The organization stressed how firearms acquired in bulk are frequently used in crimes and quoted from a University of Pennsylvania report noted that, “A quarter of all guns used in crime were purchased as part of a multiple-gun sale and that guns purchased in bulk were up to 64 percent more likely to be used for illegal purposes than guns purchased individually.”

The Outdoor Sportsmen’s Coalition, one of the groups who opposed the legislation offered some of what some consider the over-used arguments against common-sense gun legislation including, “Firearms ownership by individuals is a constitutionally protected right of all adults;” and, “Denying firearms ownership or limiting all adults to a maximum of one rifle or shotgun purchase per month, will not solve crime and mental health problems.”

Now that these measures have successfully passed both houses of the California legislature it remains to be seen whether Governor Brown will sign both bills into law.

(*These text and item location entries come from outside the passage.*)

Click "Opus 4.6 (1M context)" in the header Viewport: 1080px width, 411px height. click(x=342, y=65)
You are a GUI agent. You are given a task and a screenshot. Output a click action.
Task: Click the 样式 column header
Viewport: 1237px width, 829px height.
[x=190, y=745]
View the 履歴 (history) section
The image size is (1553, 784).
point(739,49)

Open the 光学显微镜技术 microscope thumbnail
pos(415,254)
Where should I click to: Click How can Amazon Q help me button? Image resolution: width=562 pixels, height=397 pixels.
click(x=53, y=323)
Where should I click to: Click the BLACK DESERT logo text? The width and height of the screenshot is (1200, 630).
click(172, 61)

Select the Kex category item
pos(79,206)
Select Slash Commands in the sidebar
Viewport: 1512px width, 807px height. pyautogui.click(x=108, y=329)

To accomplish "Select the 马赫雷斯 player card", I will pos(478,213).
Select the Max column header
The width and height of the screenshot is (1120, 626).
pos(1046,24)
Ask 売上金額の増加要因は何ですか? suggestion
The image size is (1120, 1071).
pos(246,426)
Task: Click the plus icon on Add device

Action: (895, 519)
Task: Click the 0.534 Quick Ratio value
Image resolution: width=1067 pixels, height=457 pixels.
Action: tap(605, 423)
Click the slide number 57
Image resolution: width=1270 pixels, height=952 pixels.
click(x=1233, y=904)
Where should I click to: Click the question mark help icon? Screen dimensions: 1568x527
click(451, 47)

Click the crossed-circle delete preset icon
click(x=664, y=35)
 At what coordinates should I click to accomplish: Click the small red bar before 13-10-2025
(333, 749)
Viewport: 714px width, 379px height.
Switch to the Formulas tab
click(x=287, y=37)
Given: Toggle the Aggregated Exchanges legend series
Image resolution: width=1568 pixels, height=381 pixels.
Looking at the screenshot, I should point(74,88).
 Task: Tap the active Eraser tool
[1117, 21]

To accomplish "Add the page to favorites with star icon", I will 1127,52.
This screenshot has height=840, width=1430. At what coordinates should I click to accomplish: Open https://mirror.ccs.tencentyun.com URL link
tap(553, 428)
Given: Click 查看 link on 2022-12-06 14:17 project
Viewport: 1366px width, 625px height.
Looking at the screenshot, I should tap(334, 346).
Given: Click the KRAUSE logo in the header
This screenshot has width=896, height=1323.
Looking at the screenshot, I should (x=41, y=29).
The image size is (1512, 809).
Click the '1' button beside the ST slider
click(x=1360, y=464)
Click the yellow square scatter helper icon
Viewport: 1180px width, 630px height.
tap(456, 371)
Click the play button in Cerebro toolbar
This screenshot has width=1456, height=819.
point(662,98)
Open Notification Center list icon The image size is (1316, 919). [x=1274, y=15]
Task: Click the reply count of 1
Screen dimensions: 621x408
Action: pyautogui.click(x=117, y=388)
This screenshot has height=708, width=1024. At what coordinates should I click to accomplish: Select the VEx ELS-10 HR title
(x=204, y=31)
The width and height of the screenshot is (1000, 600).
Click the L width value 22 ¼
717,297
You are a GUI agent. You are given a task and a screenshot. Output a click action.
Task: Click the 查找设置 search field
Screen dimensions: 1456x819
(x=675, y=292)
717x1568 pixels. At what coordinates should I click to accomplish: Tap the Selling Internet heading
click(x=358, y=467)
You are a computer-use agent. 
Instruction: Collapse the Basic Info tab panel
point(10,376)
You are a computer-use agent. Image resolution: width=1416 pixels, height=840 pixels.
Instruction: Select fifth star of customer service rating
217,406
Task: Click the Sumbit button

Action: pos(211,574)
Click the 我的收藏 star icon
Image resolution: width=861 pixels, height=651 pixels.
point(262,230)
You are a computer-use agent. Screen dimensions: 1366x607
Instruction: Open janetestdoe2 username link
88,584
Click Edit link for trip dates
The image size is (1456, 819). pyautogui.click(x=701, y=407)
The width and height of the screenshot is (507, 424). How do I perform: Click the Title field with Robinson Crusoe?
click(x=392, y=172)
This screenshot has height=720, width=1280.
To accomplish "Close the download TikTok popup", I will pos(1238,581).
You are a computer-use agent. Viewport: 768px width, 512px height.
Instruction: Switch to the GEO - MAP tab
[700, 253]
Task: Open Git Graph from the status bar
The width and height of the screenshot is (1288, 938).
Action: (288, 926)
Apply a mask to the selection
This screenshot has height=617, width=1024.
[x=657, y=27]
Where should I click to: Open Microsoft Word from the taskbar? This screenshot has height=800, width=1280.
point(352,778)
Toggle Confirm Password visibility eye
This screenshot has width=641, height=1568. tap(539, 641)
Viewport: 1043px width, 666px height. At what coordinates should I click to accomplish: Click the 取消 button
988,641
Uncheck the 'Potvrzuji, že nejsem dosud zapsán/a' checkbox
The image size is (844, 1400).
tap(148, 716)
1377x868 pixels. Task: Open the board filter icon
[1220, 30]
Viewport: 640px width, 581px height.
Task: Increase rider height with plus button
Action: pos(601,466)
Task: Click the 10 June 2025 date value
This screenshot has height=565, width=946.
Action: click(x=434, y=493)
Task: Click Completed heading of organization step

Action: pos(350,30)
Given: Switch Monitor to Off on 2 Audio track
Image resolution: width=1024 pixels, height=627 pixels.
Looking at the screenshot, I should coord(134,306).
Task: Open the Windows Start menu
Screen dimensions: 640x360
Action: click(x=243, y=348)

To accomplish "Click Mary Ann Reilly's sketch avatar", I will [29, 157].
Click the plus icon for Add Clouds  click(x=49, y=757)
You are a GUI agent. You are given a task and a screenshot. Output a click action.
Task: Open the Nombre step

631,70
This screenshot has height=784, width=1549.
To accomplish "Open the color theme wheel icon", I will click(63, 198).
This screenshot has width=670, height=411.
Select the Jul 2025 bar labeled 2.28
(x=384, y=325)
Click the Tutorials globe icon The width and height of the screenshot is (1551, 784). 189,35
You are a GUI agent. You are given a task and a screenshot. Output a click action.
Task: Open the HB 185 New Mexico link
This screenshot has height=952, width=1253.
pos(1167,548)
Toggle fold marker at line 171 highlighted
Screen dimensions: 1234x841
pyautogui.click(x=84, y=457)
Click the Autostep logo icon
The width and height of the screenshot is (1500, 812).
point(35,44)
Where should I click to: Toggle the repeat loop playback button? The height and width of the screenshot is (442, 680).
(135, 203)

In 2015, Brown vetoed SB1674, a forerunner to SB1177. In his veto statement the Governor wrote, “This bill generally prohibits the purchase of more than one firearm within any 30-day period. It should be noted that California already bans the purchase of more than one handgun per month.” (The law he referred applied to handguns only.)

Brown continued, “While well-intentioned, I believe this bill would have the effect of burdening lawful citizens who wish to sell certain firearms that they no longer need.  Given California’s stringent laws restricting gun ownership, I do not believe this additional restriction is needed.”

It is unclear whether the governor has changed his thinking on this issue and whether he will sign these bills into law or issue another veto statement—time will tell.